Response back from Subscriber:

When I said tweak (as opposed to plain tweak) it was meant to imply a a fairly major change. Keep in mind, however, that Mike Cannon, as part of his MOC effort, needs to beat the drum loudly. Dell is suffering badly in the marketplace and rapidly losing analyst mindshare on Wall Street. If Mike Cannon, Michael Dell, and the rest of the Dell management team do not impart to the world that they are doing something major to fix things, this slide will become even more rapid. Mike has to position this as a blow-up. The fact that their BTO model was so lauded only makes this harder. From inside the company I can only is a blow-up. Step back, however, and I do not see this as a blow-up. Yes, it is a major change for Dell.

Other manufacturers did get there, by the way, doing so in a different way - all the while preserving one of our biggest assets...the channel. As it turns out this channel model is a whole lot harder to deploy effectively than a BTO model.

You are right, it really is big that many of us in the industry have been predicting. No new How Dell Does It books in the near future. Perhaps How Dell Did It with the subtitle ...And Why This Does Not Work Anymore.

Yes, that ends an era.

More on Dell:

A solid, comprehensive grasp of the supply chain industry and ODM's capabilities. Dell needs such leaders who can leverage the partners and extract maximum value from them at a competitive price. Thanks for publishing this presentation.

Prakash Tendolkar
Component Engineering
Dell Inc.

All I can say is, "About Time!"

I pointed out this trend to Dell management over 5 years ago and was told the Dell Direct Model will not change.

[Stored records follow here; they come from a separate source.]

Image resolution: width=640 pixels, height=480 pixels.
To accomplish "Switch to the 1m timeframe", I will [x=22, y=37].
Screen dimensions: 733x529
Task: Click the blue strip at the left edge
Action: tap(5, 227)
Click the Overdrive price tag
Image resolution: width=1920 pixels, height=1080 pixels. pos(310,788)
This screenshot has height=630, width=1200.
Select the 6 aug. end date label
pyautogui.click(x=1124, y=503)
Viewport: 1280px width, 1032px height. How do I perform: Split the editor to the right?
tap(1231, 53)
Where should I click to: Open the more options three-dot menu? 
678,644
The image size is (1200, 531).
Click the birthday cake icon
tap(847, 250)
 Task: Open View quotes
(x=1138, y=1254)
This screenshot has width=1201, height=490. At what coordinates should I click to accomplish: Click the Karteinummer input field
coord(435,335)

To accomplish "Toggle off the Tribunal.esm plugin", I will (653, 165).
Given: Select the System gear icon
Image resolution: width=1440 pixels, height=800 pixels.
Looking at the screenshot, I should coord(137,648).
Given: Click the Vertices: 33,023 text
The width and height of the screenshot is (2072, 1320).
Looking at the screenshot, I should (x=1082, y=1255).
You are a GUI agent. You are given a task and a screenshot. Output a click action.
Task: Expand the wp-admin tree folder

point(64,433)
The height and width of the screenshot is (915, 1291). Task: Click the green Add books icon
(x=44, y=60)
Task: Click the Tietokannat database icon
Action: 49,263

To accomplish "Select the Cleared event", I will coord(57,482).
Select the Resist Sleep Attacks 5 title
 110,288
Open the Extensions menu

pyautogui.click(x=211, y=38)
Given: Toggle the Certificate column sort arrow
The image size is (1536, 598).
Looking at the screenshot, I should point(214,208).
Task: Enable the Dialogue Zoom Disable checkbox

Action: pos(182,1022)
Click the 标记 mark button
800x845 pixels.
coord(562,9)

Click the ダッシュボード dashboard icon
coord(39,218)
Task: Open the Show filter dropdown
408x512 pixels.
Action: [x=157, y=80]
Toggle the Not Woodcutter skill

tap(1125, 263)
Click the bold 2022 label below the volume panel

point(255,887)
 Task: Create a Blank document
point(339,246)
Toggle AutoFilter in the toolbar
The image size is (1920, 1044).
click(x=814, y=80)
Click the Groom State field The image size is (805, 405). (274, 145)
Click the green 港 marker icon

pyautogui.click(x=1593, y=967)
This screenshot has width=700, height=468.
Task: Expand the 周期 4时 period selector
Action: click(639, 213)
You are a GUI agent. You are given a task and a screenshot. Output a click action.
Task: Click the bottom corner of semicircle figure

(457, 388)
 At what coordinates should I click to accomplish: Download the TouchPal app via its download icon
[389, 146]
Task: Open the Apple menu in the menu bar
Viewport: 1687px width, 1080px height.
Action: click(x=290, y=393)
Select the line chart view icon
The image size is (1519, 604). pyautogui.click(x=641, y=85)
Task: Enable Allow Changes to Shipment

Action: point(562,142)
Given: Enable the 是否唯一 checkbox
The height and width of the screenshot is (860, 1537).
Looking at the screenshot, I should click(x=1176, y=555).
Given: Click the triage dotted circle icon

It will be the diversity of channels marketing, in combination with more low-cost country manufacturing, that will impact the computer industry. Some developing markets can only be entered through their distribution channels - such as China.

The good old days of upselling from the base model worked during the growth period within U.S. and Europe, but a different approach is needed for other markets.

Denise Frohling

On Wal-Mart and RFID:

As always, great work.

Archimedes is said to have remarked about the lever: "Give me a place to stand on, and I will move the Earth." This statement is quite impressive. Someone had actually claimed (and proved in theory) that they could move this massive body called Earth if they only had a lever large enough and a place to stand!

I was first introduced to RFID when I conducted an assessment for a $5 billion player in the semiconductor industry circa 1996. I was exploring the possibility of eliminating a barcode scan & subsequent labor on Kanban deliveries that were delivered JIT to the manufacturing site. The challenge was to have their Kanban deliveries contain unique RFID chips that would identify the contents, its terminal location, supplier information, et al. When the deliveries came in, the would be placed on an unmanned conveyer and an active interrogator would determine the appropriate flow along this massive conveyor system into the correct manufacturing facility. The savings were significant. The problem: size and cost. At that time, the “chips” were the size of license plates and cost about $20 each (I think). We are now in a new century, the technology is better, the savings potential are greater, and we are still stuck on cost to implement.

I had hoped that the promise of reducing the size & cost of an RFID chip would help us “move the Earth” what with Moore’s Law and all! Today, I think that RFID is a solution in search of a problem that is expensive enough to be worth the effort.

Just like Archimedes, we must ask ourselves if it is worth the expense to “build a lever large enough & find a tenable spot to stand” just to capture more data with less labor than a bar code scan???

Rick Feltenberger
The Supply Chain Center


Q. What is the average Days Inventory Outstanding (DIO) for US food manufacturers?

A. About 29 days - that translates into a inventory turns number of about 12.5 (365/29).